How to do a reverse IP lookup
Reverse DNS Lookup (Linux)
For a reverse IP lookup in the Linux system, there are three different commands that users can perform the reverse DNS process with: the dig command, the host command, and the nslookup command. Each works in a slightly different way as it focuses on observing different information.
The dig command, or domain information groper command, allows the rDNS lookup in Linux to be done manually through the terminal. It returns name servers and is primarily used for examining and resolving DNS issues because of its flexible and clear output. The host command converts the host names to IP addresses and vice versa.
The nslookup command also helps check and resolve DNS issues. It's the most used network administration tool and has two modes to display output: interactive, which gives information about hosts and domains against the query, and non-interactive, which shows only the name and requested, relevant details for a domain.
Reverse DNS Lookup (Windows)
For Windows users, the nslookup command via the command prompt is the best way to do a reverse domain lookup and check DNS records in a Windows server. Open the Windows start menu and search "command prompt" in the search bar. An access shortcut appears from which you can open the "Run" box with Windows+R. From there, run the nslookup commands and find A records, NS records, or SOA records of a domain.
What the reverse lookup command is used for
Using the free reverse IP lookup tool above is very useful for a variety of purposes:
- Finding spam emails. From an IP address alone, it’s difficult to differentiate legitimate mail servers from spam servers. However, certain generic rDNS names can provide clues that the email server is spam. This is where the reverse DNS lookup comes in.
- Knowing who visits your website. Website visit logs usually contain IP addresses, which aren’t particularly useful for tracking exactly who is visiting your website.
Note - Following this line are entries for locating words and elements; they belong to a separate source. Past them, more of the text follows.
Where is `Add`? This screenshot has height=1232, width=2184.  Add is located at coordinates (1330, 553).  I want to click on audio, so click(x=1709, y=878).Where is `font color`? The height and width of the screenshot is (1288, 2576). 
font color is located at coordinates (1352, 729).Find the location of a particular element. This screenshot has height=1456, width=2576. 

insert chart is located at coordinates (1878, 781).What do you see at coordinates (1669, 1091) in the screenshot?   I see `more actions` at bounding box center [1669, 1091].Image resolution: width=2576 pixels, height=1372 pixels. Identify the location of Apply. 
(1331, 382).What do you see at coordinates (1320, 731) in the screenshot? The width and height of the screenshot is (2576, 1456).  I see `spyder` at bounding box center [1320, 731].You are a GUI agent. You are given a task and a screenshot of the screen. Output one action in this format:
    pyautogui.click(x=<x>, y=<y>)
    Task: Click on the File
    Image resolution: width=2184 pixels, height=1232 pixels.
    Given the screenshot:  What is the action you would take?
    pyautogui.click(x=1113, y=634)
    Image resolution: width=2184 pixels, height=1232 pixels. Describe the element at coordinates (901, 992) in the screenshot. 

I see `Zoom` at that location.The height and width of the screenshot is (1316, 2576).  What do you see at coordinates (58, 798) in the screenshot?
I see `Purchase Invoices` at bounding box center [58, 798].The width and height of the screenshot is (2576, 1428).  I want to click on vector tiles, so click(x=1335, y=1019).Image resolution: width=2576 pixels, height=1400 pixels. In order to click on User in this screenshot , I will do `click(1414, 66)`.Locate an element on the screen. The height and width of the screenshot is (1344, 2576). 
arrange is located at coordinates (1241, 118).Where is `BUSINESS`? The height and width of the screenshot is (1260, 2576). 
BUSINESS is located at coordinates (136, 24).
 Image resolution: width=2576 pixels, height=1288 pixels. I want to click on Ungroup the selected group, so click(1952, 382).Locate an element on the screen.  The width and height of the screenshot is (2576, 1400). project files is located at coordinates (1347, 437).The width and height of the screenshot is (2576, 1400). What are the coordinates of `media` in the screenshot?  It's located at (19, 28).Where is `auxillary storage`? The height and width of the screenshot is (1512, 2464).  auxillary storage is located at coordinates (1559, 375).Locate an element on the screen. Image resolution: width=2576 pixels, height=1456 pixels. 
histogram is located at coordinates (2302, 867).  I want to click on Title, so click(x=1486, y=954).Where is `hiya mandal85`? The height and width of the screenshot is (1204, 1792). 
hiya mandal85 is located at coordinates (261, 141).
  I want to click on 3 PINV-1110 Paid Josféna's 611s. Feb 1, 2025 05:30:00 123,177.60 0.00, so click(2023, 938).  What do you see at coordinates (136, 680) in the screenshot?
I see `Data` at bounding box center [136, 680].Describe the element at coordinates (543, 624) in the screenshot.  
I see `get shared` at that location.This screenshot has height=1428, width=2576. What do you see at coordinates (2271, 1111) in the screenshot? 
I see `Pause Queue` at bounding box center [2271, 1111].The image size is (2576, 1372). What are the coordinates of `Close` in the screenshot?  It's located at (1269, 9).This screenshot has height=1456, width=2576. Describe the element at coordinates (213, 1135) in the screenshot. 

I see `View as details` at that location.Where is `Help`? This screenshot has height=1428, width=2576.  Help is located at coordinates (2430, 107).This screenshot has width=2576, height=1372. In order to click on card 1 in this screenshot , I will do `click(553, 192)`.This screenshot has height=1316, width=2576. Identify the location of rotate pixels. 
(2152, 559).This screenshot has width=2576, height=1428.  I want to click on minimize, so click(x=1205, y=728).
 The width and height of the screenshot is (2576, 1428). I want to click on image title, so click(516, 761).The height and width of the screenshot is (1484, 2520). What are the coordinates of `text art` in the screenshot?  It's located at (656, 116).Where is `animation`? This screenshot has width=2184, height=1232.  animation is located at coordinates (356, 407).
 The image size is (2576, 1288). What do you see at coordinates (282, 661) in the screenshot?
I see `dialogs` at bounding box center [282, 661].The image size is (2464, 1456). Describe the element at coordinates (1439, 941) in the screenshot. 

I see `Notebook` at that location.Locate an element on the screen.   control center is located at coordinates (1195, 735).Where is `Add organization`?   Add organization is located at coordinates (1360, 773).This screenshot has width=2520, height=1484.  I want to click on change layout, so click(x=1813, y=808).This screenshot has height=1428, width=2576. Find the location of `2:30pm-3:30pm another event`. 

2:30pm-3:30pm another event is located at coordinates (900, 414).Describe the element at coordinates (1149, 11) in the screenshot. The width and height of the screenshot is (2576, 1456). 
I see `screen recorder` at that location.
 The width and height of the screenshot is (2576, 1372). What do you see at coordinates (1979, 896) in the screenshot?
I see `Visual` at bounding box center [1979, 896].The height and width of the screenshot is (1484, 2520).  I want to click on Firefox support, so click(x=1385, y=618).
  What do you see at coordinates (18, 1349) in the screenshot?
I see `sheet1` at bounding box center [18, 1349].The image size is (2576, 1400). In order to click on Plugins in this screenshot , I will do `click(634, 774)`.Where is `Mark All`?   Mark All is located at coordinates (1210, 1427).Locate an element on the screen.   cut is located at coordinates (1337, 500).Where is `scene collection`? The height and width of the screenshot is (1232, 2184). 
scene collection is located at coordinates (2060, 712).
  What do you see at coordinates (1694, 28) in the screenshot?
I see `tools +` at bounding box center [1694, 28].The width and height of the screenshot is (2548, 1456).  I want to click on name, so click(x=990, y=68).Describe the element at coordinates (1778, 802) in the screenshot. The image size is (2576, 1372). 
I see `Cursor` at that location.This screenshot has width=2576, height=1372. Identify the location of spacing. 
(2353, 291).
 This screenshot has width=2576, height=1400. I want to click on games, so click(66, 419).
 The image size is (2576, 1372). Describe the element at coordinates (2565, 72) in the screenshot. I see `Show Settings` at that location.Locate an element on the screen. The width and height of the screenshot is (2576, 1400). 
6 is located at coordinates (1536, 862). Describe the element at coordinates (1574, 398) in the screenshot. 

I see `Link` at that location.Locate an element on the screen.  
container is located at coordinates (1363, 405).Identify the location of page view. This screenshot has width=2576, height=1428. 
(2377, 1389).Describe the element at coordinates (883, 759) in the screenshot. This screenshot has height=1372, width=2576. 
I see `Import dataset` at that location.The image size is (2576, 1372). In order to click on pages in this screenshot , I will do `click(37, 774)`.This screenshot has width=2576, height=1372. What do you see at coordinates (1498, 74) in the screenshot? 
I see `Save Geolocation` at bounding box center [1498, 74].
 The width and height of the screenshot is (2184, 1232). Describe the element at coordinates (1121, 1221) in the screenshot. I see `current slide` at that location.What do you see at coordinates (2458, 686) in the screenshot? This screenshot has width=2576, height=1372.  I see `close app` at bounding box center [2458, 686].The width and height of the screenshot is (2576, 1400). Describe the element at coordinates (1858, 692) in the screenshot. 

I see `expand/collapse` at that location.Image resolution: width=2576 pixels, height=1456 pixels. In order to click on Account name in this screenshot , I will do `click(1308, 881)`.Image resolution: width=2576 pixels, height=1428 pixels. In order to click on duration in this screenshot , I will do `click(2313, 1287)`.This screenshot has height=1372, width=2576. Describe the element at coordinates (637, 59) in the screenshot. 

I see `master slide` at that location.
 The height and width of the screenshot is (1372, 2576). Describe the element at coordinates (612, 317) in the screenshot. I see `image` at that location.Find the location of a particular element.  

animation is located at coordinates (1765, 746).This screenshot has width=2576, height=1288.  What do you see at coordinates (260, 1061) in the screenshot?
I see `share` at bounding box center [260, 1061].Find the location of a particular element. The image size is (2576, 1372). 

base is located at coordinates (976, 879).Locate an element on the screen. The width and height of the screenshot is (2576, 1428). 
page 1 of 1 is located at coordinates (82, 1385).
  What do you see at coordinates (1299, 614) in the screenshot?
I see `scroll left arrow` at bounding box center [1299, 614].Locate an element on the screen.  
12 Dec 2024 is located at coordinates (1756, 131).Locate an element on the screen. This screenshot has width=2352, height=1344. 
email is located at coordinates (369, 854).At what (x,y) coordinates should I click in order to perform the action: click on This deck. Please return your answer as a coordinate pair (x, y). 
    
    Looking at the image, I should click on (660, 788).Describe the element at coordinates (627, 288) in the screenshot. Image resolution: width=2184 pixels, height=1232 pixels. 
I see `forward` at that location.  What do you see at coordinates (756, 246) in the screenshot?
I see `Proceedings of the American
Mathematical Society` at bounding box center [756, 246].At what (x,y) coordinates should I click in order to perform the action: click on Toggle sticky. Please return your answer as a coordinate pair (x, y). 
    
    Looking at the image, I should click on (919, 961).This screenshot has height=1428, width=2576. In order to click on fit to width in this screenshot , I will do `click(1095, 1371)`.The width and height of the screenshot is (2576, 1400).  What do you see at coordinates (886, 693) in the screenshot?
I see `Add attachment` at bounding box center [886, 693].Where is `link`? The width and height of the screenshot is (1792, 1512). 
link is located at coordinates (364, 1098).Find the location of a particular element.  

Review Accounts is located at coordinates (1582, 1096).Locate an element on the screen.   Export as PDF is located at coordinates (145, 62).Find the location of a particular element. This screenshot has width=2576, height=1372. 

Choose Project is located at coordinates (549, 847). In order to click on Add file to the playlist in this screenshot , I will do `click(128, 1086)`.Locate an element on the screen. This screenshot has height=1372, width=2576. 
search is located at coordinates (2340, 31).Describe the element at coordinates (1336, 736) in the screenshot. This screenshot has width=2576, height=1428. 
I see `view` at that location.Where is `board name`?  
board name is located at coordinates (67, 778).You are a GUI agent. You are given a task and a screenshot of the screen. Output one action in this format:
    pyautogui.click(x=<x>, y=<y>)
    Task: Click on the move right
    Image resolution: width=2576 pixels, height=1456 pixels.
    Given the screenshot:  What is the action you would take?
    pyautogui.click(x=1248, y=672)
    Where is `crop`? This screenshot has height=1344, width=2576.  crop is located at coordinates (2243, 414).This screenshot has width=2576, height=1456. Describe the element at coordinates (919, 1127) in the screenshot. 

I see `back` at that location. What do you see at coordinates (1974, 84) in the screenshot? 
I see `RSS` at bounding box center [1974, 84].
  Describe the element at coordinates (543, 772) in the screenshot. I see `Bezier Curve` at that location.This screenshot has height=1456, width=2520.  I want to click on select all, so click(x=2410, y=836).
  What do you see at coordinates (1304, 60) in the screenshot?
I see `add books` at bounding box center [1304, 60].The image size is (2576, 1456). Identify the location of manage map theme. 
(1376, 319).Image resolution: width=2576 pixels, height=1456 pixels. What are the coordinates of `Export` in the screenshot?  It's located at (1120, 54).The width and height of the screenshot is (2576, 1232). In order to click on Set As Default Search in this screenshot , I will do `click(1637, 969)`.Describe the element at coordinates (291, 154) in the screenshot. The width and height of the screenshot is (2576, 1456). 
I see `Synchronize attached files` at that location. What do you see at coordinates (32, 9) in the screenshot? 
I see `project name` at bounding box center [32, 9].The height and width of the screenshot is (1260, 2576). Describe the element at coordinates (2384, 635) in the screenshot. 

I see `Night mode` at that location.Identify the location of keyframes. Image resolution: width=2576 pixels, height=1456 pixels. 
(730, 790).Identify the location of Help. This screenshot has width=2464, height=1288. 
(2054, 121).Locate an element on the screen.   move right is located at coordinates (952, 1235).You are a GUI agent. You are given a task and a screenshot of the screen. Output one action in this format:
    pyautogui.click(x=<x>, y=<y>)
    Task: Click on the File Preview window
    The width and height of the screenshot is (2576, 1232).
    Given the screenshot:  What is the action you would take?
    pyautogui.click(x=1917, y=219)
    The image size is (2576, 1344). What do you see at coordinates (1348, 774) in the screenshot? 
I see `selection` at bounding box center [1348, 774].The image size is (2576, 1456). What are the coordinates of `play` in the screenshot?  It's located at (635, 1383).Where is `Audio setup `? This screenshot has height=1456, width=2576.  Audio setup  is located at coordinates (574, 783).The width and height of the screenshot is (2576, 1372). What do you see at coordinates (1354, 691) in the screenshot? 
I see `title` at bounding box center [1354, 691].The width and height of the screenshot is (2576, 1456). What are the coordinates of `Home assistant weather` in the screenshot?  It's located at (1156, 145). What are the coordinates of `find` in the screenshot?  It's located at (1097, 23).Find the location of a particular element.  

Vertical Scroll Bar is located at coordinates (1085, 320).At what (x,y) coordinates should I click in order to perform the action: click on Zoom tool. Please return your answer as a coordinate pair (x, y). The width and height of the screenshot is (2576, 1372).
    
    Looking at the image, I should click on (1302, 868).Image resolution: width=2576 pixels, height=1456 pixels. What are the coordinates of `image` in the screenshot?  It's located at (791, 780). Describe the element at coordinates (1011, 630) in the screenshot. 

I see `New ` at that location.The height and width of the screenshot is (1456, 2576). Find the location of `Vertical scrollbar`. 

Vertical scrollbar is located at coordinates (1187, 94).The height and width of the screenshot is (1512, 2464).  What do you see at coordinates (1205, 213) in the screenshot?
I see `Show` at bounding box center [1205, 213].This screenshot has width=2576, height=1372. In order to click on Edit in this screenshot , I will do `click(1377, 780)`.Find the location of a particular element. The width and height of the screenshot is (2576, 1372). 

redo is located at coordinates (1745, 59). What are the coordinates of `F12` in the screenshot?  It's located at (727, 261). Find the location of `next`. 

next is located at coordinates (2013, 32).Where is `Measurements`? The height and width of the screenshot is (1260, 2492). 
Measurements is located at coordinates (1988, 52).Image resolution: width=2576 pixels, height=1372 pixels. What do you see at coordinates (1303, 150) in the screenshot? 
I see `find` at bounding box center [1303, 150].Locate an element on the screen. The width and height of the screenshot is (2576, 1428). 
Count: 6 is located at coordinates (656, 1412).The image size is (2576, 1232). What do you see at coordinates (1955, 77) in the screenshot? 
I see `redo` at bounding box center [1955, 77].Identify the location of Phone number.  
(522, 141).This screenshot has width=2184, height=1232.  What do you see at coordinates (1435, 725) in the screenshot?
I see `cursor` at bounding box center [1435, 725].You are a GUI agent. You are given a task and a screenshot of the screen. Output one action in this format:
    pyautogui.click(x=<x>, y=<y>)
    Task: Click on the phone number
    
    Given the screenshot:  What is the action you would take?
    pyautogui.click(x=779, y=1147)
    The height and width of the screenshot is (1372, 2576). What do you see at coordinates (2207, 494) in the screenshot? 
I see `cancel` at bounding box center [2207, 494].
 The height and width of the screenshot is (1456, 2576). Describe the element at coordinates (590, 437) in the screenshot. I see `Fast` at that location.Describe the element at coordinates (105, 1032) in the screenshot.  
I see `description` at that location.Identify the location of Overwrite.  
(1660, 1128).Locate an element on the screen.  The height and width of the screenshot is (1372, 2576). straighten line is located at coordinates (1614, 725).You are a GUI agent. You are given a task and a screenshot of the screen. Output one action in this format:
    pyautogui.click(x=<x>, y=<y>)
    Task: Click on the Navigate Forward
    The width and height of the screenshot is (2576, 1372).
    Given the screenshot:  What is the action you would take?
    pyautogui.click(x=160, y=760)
The reverse IP lookup process serves as a reverse website search tool, finding the hostname of your visitors to give you a better picture of who visits your website. This is especially useful for those operating B2B businesses.
- Troubleshooting. The rDNS test helps run and troubleshoot basic Internet protocols like the ping command in the command line prompt. It also keeps you from encountering problems with enterprise management systems, r-commands, SMTP servers, and network backup systems.
- Security. Reverse IP lookups check DNS records to locate the address' A records and map a domain name to the physical IP address of the device. This helps determine the virtual hosts from web servers, thus identifying server weaknesses and improving security.